# I think this counts...



## Grete_J (Oct 5, 2010)

in the freshwater section....

I know, they're not fish, but they're aquatic and the Caudata website is only half decent.... anyways...

Finally starting to piece together my new Axolotl tank! 93ish gallon TruVu I picked up off of CL, broke up a bunch of slate and siliconed it to the bottom, running my tiny Eheim 2211 (soon to be upgraded), attempting to grow an Xmas moss wall (hence the reason it looks all cloudy towards the back), loving the water lettuce I got from Srenaeb. Next up, find lighting that won't shock the hell out of the axies, but will help the plants grow... oh, and get more plants!
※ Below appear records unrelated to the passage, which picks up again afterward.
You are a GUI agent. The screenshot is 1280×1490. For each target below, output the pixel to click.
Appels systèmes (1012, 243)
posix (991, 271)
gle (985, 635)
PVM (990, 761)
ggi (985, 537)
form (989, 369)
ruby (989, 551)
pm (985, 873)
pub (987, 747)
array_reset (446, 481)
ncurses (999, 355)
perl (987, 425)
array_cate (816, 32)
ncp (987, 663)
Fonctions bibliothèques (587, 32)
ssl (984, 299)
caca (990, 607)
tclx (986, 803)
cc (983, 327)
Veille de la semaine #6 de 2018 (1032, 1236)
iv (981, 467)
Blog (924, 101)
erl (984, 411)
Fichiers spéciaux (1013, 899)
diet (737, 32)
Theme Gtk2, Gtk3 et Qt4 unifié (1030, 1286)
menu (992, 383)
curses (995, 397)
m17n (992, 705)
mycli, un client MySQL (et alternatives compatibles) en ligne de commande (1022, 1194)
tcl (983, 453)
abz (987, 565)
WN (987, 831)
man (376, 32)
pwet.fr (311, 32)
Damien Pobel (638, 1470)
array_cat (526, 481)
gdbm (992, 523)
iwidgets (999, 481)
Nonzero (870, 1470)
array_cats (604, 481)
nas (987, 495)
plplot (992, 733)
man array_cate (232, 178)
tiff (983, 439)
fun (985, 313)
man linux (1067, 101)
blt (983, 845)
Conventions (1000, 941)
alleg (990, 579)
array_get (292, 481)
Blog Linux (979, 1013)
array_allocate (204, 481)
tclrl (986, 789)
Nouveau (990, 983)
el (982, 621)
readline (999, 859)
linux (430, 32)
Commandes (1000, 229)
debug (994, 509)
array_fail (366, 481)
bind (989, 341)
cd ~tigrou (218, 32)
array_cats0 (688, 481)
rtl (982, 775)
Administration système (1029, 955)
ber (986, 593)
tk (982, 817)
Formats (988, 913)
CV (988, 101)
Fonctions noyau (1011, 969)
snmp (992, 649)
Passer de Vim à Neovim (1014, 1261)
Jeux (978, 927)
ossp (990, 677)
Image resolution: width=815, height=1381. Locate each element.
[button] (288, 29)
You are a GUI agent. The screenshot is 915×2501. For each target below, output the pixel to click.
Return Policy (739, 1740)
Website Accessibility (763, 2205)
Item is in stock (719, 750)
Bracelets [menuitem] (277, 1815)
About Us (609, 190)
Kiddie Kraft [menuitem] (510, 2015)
My photo's suck in comparison to what I've seen on here. Perhaps someone should come show me how to take decent photo's of tank set-ups


----------



## bluecrasher96 (Nov 29, 2010)

Looks awesome!! I love those little guys


----------



## m_class2g (Apr 21, 2010)

where to get those white little guys?


----------



## davej (Apr 28, 2010)

m_class2g said:


> where to get those white little guys?


They have them at Fraser aquarium in the back left corner of the store.


----------



## Keri (Aug 2, 2010)

m_class2g said:


> where to get those white little guys?


From Grete herself shortly! She has babies 

Nice set up!


----------



## Ursus sapien (Apr 21, 2010)

interest is really growing in these. great pix.


----------



## Grete_J (Oct 5, 2010)

True, you can get them at Fraser Aqua at $65/ea, but most are missing limbs (yes they regenerate), gills and stressed to heck. Or you can wait and get them from me soon at about half the price


----------